Marc Trevidic, vice-président du TGI de Lille, ex-juge d'instruction au pôle antiterroriste de Paris, donne son analyse sur les attentats qui ont fait 129 morts vendredi à Paris.

Trévidic
© AFP/Martin «  Beaucoup d’efforts ont été entrepris depuis ces deux dernières années avec, notamment, le vote de la loi sur le renseignement. Malheureusement, nous n’avons pas voulu mettre le renseignement au service du judiciaire  », estime ol'ex-juge d’instruction au pôle antiterroriste de Paris Marc Trévidic
Les Français doivent-ils s'attendre à d'autres attentats de même type que ceux de vendredi soir ?

De même mode opératoire ou pas, d'autres attentats sont à prévoir. Nous sommes entrés dans une logique d'affrontement avec l'Organisation Etat islamique (OEI) qui ne s'attend pas à la fin des bombardements. La France va les frapper plus durement et l'OEI réagira encore plus fort par des frappes sur notre territoire. Nous sommes dans cette logique désormais.

Quelles sont les mesures que doit prendre le gouvernement dans les prochaines heures ?

Le gouvernement a déjà décrété l'état d'urgence. C'est une réponse forte qui permet, par exemple, d'effectuer des perquisitions 24 heures sur 24 sans mandat judiciaire. En allant au-delà, en construisant des centres de rétention à l'instar de ce qu'ont fait les Etats-Unis avec Guantanamo, le gouvernement risque de sortir des principes républicains. Ce serait contraire à la Constitution française et à la Convention européenne des droits de l'homme. Il est impossible, en France, de s'engager sur cette voie.

Ne tombons pas dans la sur-réaction qui consisterait à interner toutes les personnes susceptibles d'être radicalisées.
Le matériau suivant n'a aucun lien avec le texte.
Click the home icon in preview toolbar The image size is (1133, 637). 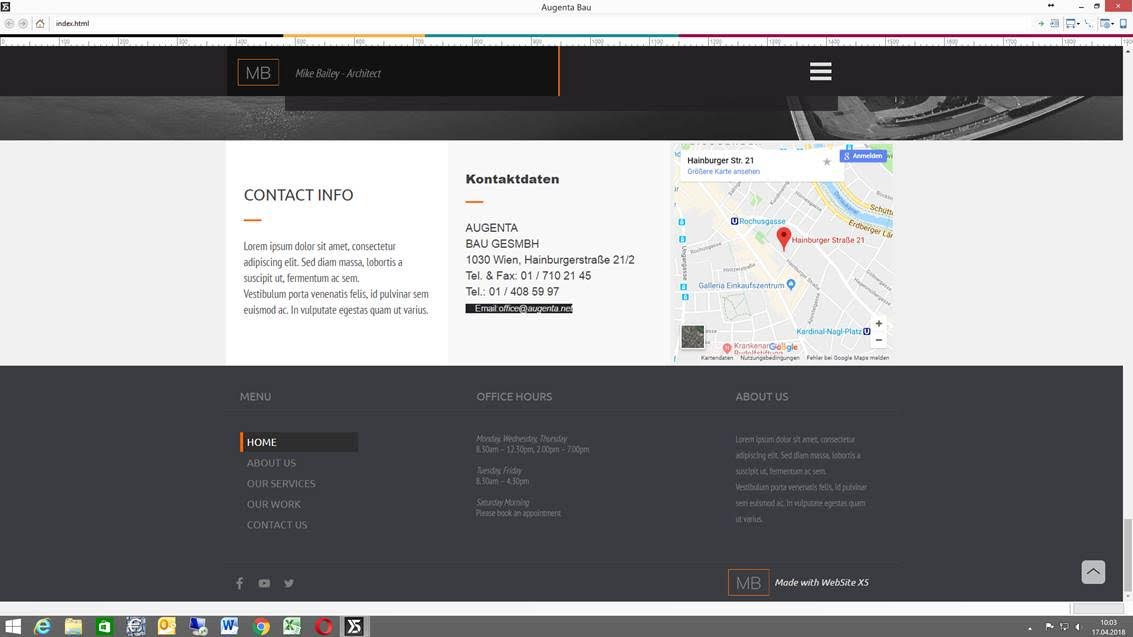click(39, 23)
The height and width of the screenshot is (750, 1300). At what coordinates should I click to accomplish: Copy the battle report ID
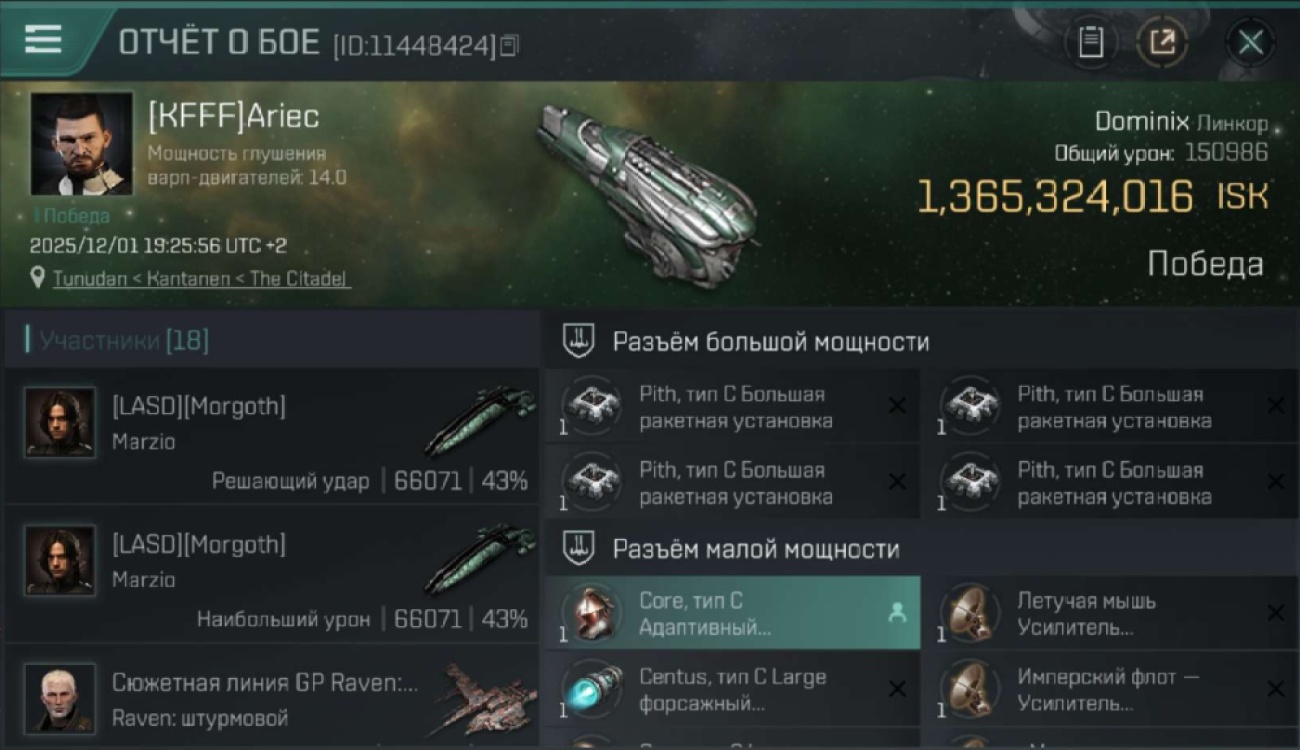pos(510,45)
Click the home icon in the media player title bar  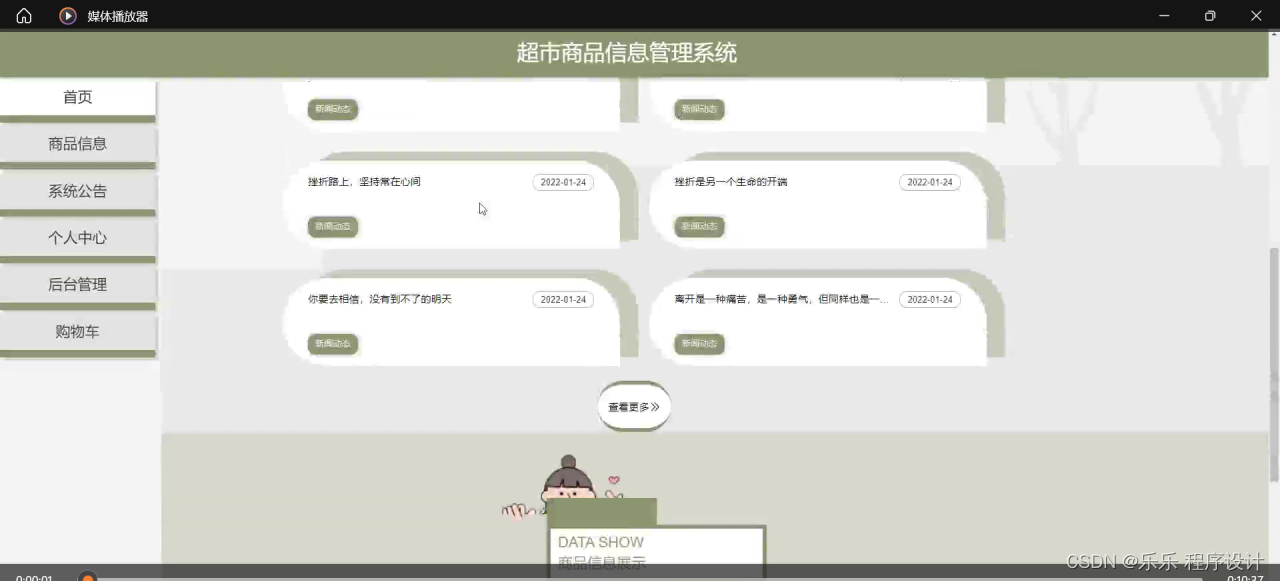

Nous risquerions de précipiter un mouvement de bascule où des musulmans modérés, sous prétexte d'avoir le sentiment d'être persécutés, emprunteraient la voie d'une radicalisation certaine. C'est ce qu'ont cherché les islamistes d'Al Qaida par le passé, et l'OEI aujourd'hui.

Le renseignement français est-il à la hauteur ? En terme d'effectifs ou financiers ?

Beaucoup d'efforts ont été entrepris depuis ces deux dernières années avec, notamment, le vote de la loi sur le renseignement. Malheureusement, nous n'avons pas voulu mettre le renseignement au service du judiciaire. Le système n'a pas été conçu en ce sens. Nous faisons face à un goulet d'étranglement : quand près de 2.500 personnes travaillent au renseignement, en face, il n'y a que 150 personnes du côté judiciaire. Ce déséquilibre signifie, en clair, que les juges n'ont pas les moyens de traiter les renseignements qui leurs sont transmis.

Il est vital de renforcer les effectifs des magistrats et des enquêteurs de police judiciaire. Il importe de doubler les effectifs du département judiciaire de la DGSI. Cela permettra notamment d'éviter la situation actuelle où seulement la moitié des personnes qui se sont rendues en Syrie pour des raisons terroristes sont aux mains de la justice. Le reste circule librement en France parce que nous n'avons pas les moyens nécessaires de traiter leur dossier.

Au nom de la sécurité intérieure, faut-il restreindre les libertés individuelles, au risque d'être liberticide ?

Evoquer cette question revient à s'interroger sur l'internement, dans des camps de type Guantanamo, de personnes soupçonnées d'être dangereuses. Mais comment faire une distinction entre un radical non violent et un radical prêt à commettre des attentats ? Nous n'avons pas une échelle de Richter du radicalisme.

De tels camps seraient inutiles. L'état d'urgence est déjà une réponse suffisamment forte à ce stade. A mes yeux, ce ne sont pas les lois qui manquent, mais les moyens évoqués précédemment.

La France doit-elle revoir de fond en comble sa politique étrangère ?

Le problème qui se pose est d'imposer à certains pays un minimum. Je pense en particulier à la Turquie, compte tenu de l'ambiguïté de ses relations avec l'OEI. Côté syrien, la France n'a pas besoin d'un revirement et d'annoncer qu'elle soutient Bachar Al-Assad pour frapper l'OEI.

Plus largement, la France n'est pas crédible dans ses relations avec l'Arabie saoudite . Nous savons très bien que ce pays du Golfe a versé le poison dans le verre par la diffusion du wahhabisme. Les attentats de Paris en sont l'un des résultats. Proclamer qu'on lutte contre l'islam radical tout en serrant la main au roi d'Arabie saoudite revient à dire que nous luttons contre le nazisme tout en invitant Hitler à notre table.